■ Working data
__________________________________________________

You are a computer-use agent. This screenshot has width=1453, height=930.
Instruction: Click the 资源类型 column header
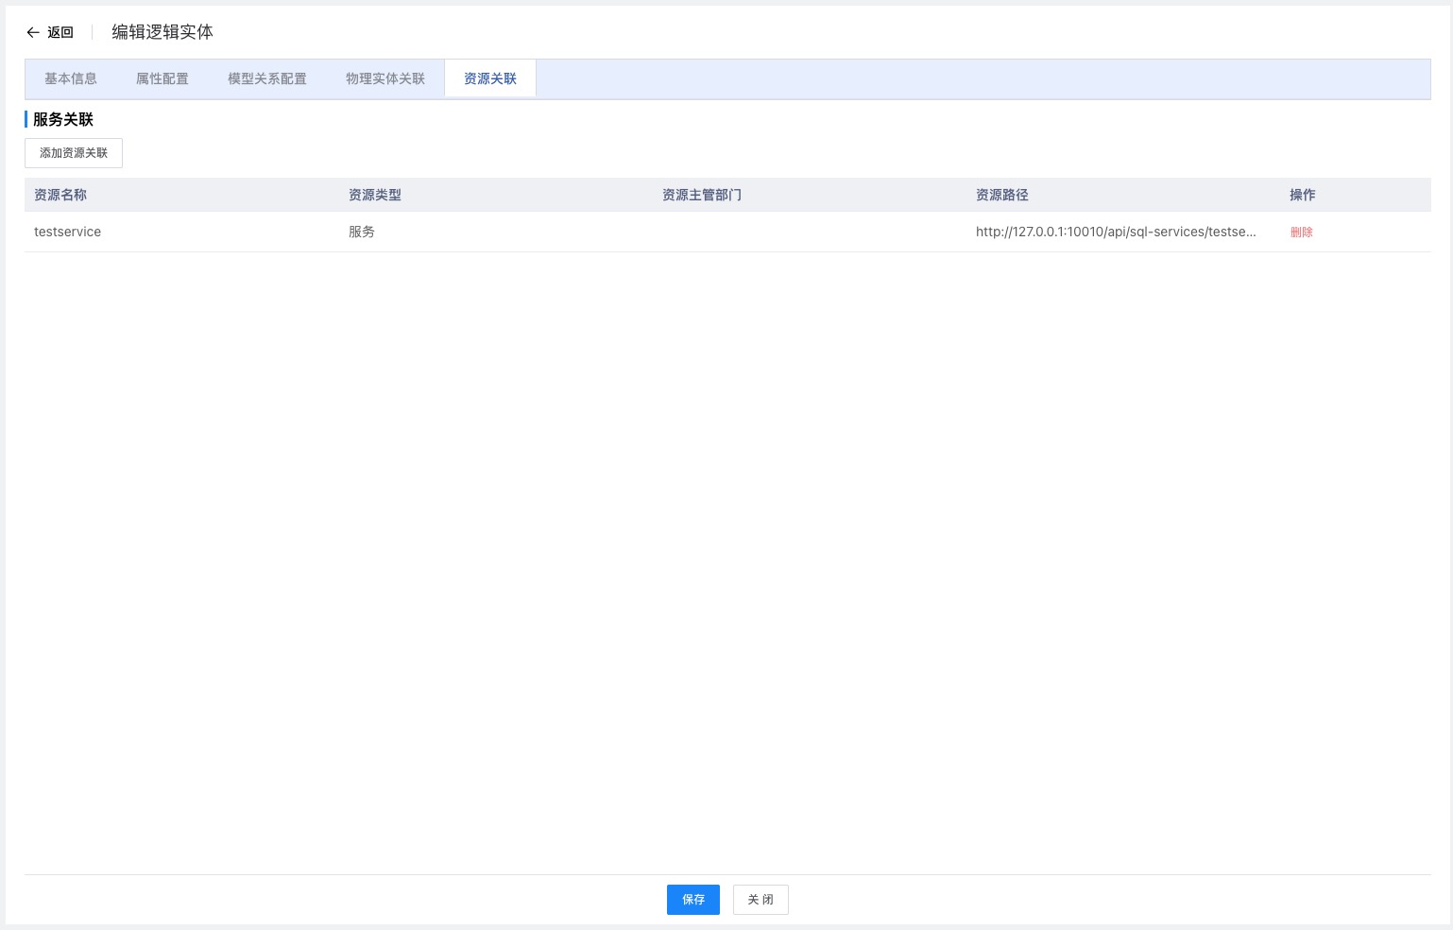pyautogui.click(x=375, y=195)
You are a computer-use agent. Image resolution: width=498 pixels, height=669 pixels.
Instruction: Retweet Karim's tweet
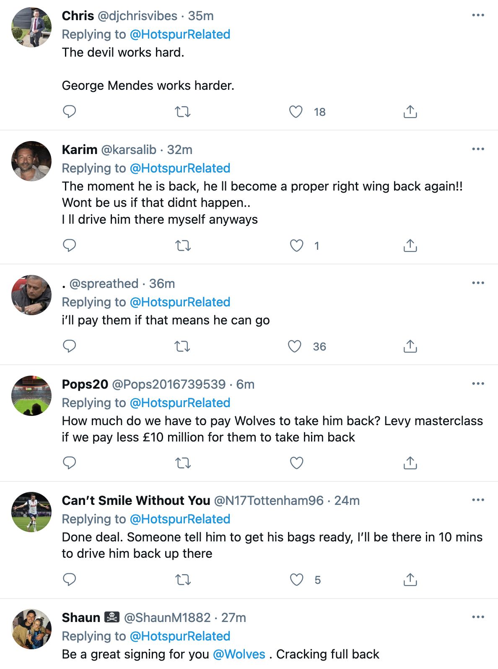[x=182, y=246]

__________________________________________________

■ Task to carry out
Starting at the top of the data and stopping after the line that has "pyautogui.click(x=375, y=195)", rewrite those lines with "column header" changed to "column heading" and everything else kept the same. Leave the pictures out of your answer.

■ Answer for the task
You are a computer-use agent. This screenshot has width=1453, height=930.
Instruction: Click the 资源类型 column heading
pyautogui.click(x=375, y=195)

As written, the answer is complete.